Josh Live-tooned the talk at the GWPF recently by Roger Pielke Jr.
cartoonsbyjosh.com
Roger Pielke Jr.: Manichean paranoia has poisoned the climate debate
The talk is posted on Twitter, follow this thread:
https://twitter.com/RogerPielkeJr/status/888327863858069504
Summary:
By Larry Kummer. From the Fabius Maximus website.
Why have there been such meager results from the three decades-long campaign for public policy action in America to fight climate change? Professor Roger Pielke Jr. explains how activists on both sides brought Manichean paranoia to the debate, poisoning it. The results might have historic painful effects. He shows how we can fix the debate, if we try.
“Sooner or later, everyone sits down to a banquet of consequences.”

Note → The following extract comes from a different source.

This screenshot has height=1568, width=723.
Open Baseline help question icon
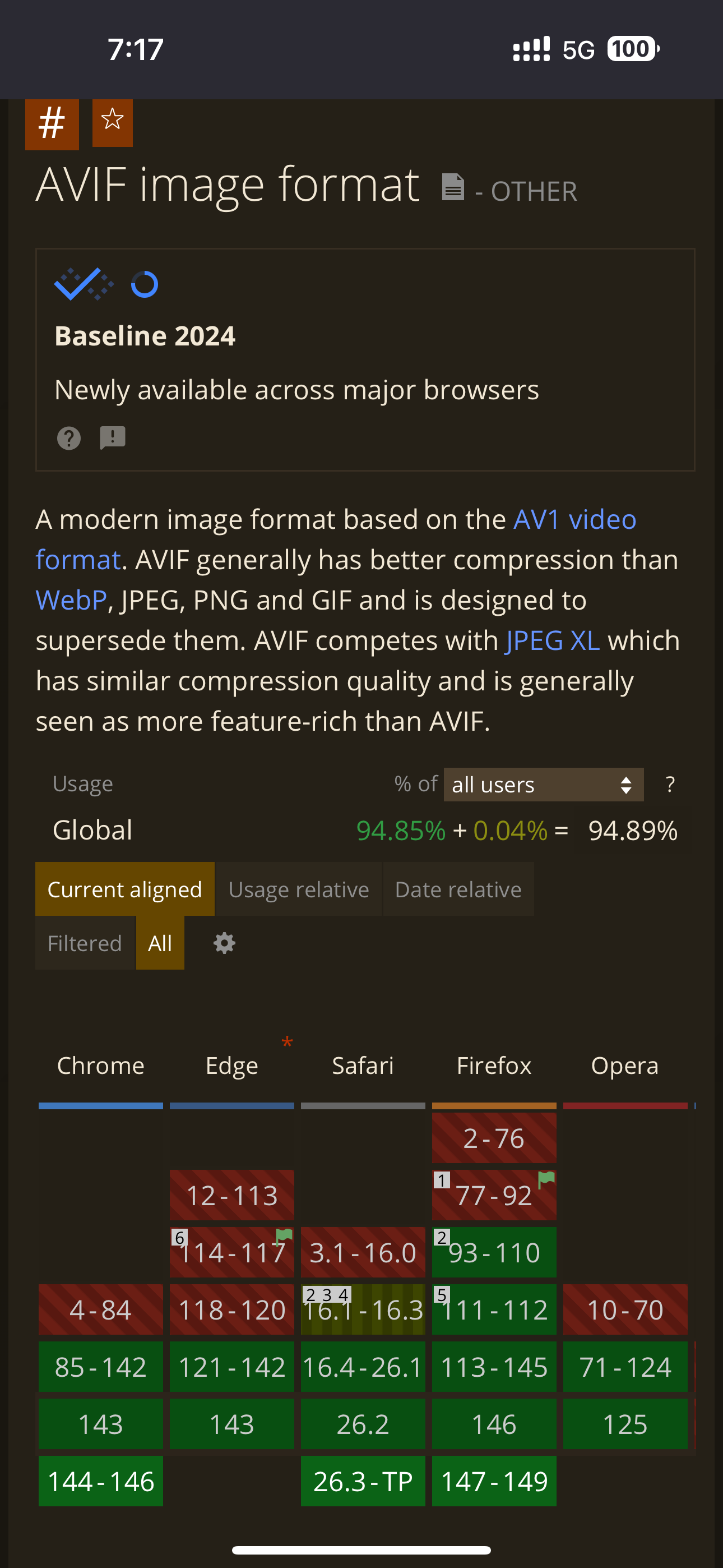(69, 437)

— Attributed to Robert Louis Stevenson.
The movement for massive US public policy action to fight climate change began (as an arbitrary date) with the testimony of James Hansen on 23 June 1988 in a sweltering (due to careful preparation) Senate conference room. During the following 29 years vast sums were spent to build public support for such measures. Academia, the news media, NGOs, and government agencies provided full spectrum support, laying down a barrage of propaganda — ranging from scholarly and compelling to outlandish or even horrific (see 40 posts with more examples).
Now it has come to a standstill, having accomplished little. The Republicans running Washington want to roll back what little has been done. The majority of the public ranks climate change low on the list of public policy concerns. As a public police concern, the environment was ranked #12 in a 2014 survey. Climate was #14 in a 2014 survey. Climate was rated in a 2016 survey as “below average in importance” by people in both parties.

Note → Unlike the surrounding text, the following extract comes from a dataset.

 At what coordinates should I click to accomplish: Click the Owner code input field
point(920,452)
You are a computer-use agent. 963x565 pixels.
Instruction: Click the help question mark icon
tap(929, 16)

Why? Climate scientists made major tactical errors. But worse was how activists on both sides poisoned the debate. In this presentation Professor Roger Pielke Jr. describes the result as Manichean Paranoia. He suggests some simple steps America can take to fix and restart the debate. Let’s listen to him. After the presentation are some likely results if we fail to do so.
This presentation posted with his generous permission.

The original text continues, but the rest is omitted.